*WHAT IS BEING ASKED*.
Using only the entries below, copy exactly the lines that begin at the one with "Image resolution: width=969" and end at the one with "Task: Click the 白糖2605 contract name", both included. Drop the pictures.

START EXERCISE INPUT

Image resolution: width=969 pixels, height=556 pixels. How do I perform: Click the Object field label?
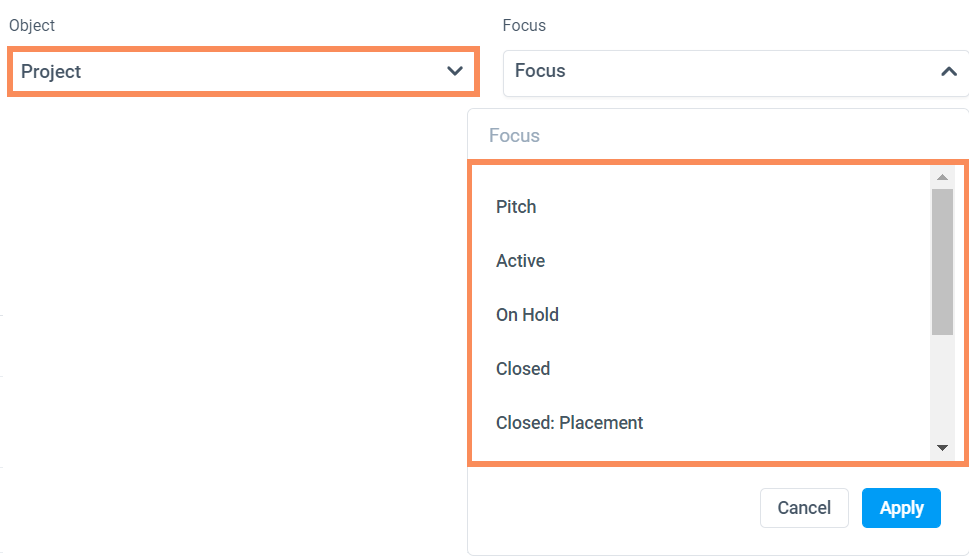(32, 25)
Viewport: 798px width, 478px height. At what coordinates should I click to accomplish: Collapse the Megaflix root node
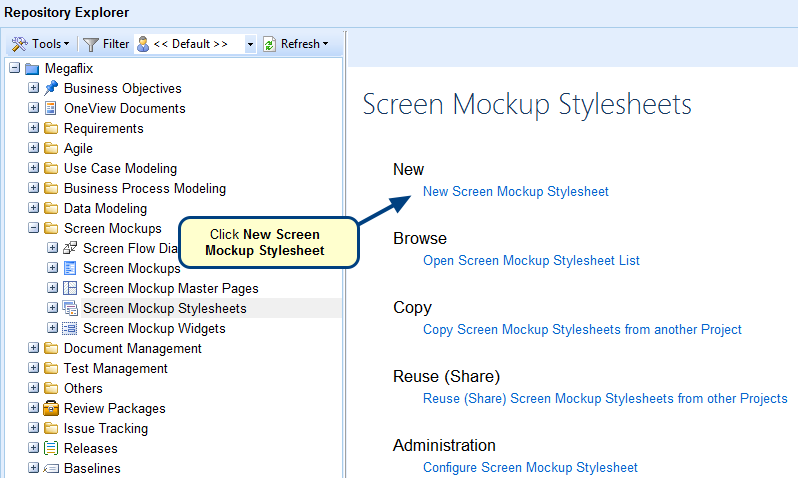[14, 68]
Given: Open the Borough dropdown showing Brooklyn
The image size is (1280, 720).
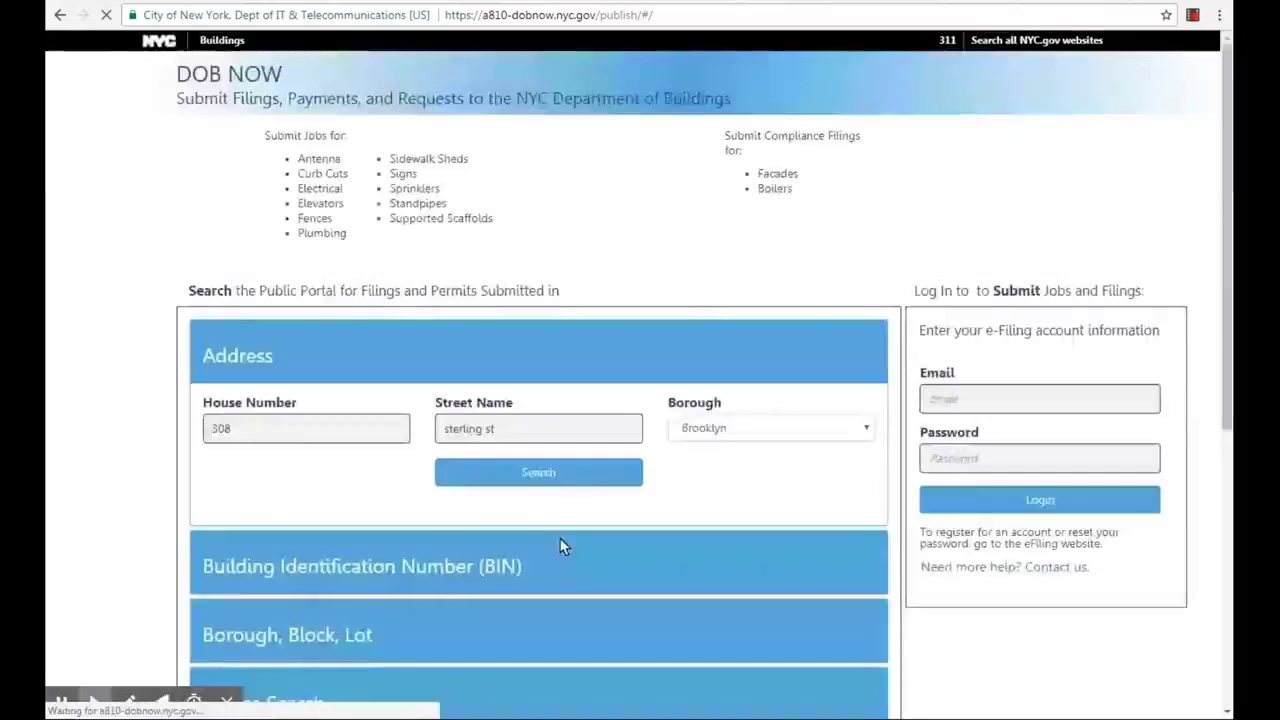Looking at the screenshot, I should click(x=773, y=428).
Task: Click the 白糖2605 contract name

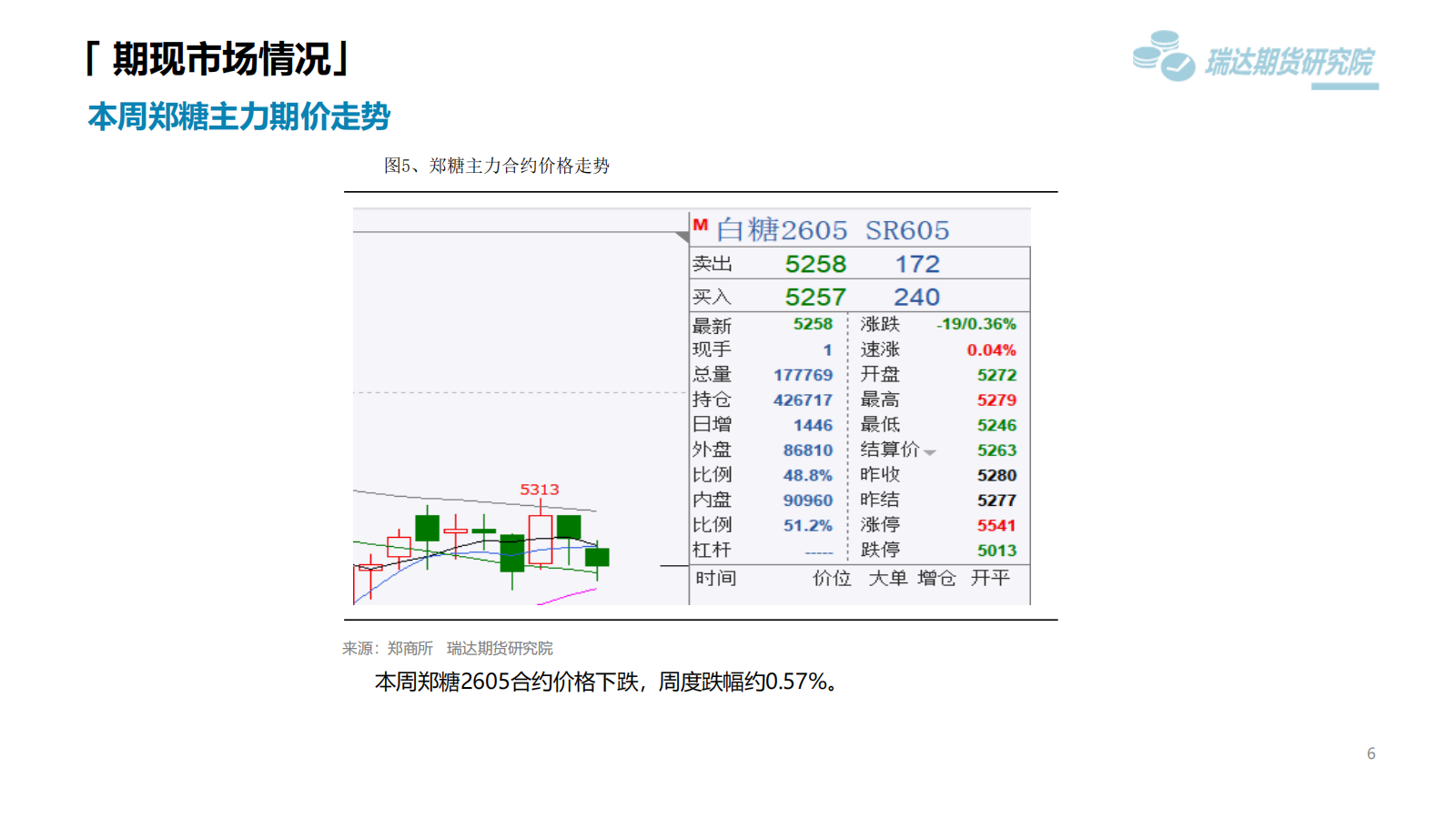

END EXERCISE INPUT
START EXERCISE INPUT

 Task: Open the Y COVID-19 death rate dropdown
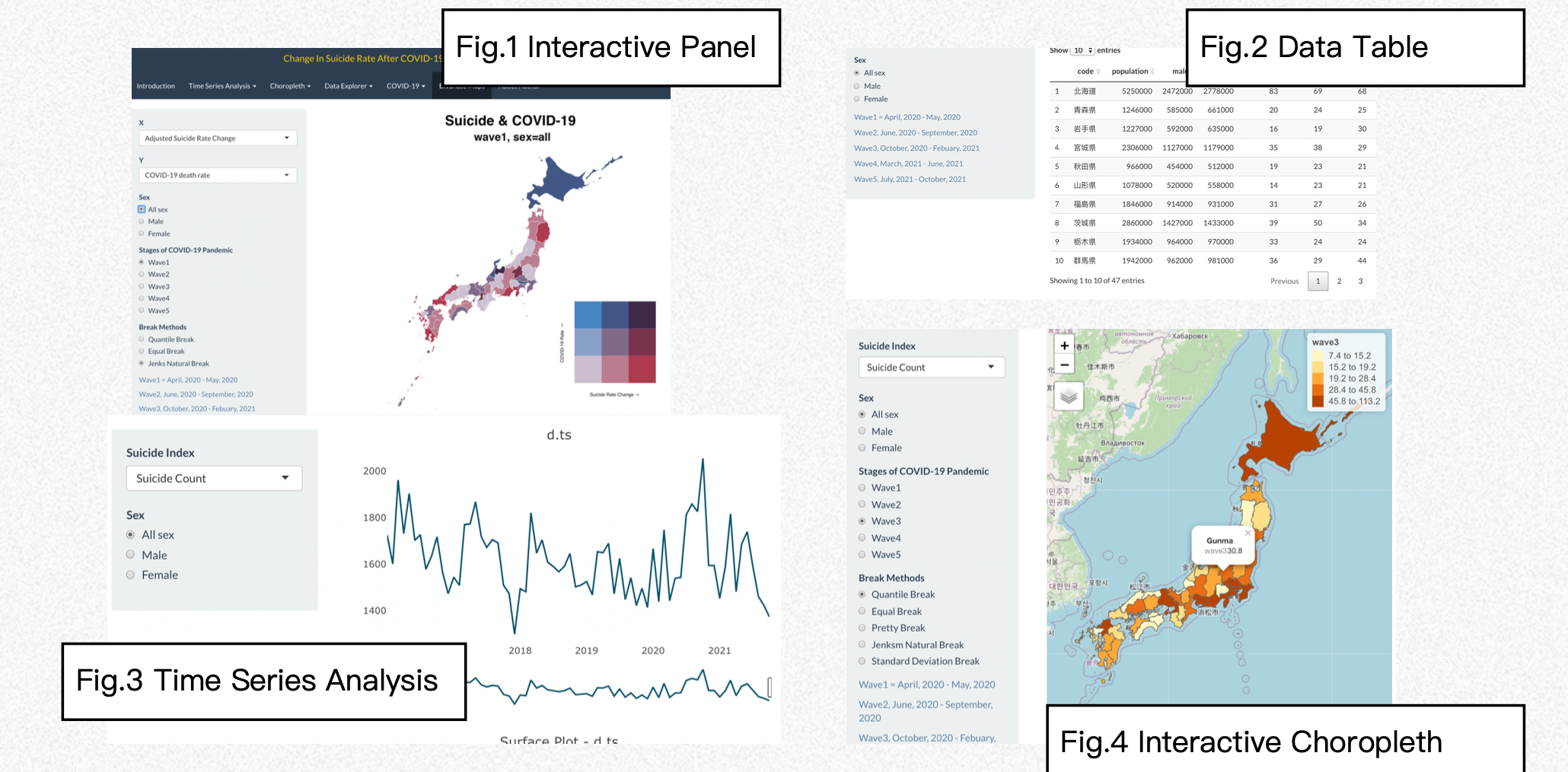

END EXERCISE INPUT

*SOLVED PROBLEM*.
Image resolution: width=969 pixels, height=556 pixels. How do I perform: Click the Object field label?
(32, 25)
Viewport: 798px width, 478px height. At what coordinates should I click to accomplish: Collapse the Megaflix root node
[14, 68]
Given: Open the Borough dropdown showing Brooklyn
The image size is (1280, 720).
Looking at the screenshot, I should click(x=773, y=428).
Task: Click the 白糖2605 contract name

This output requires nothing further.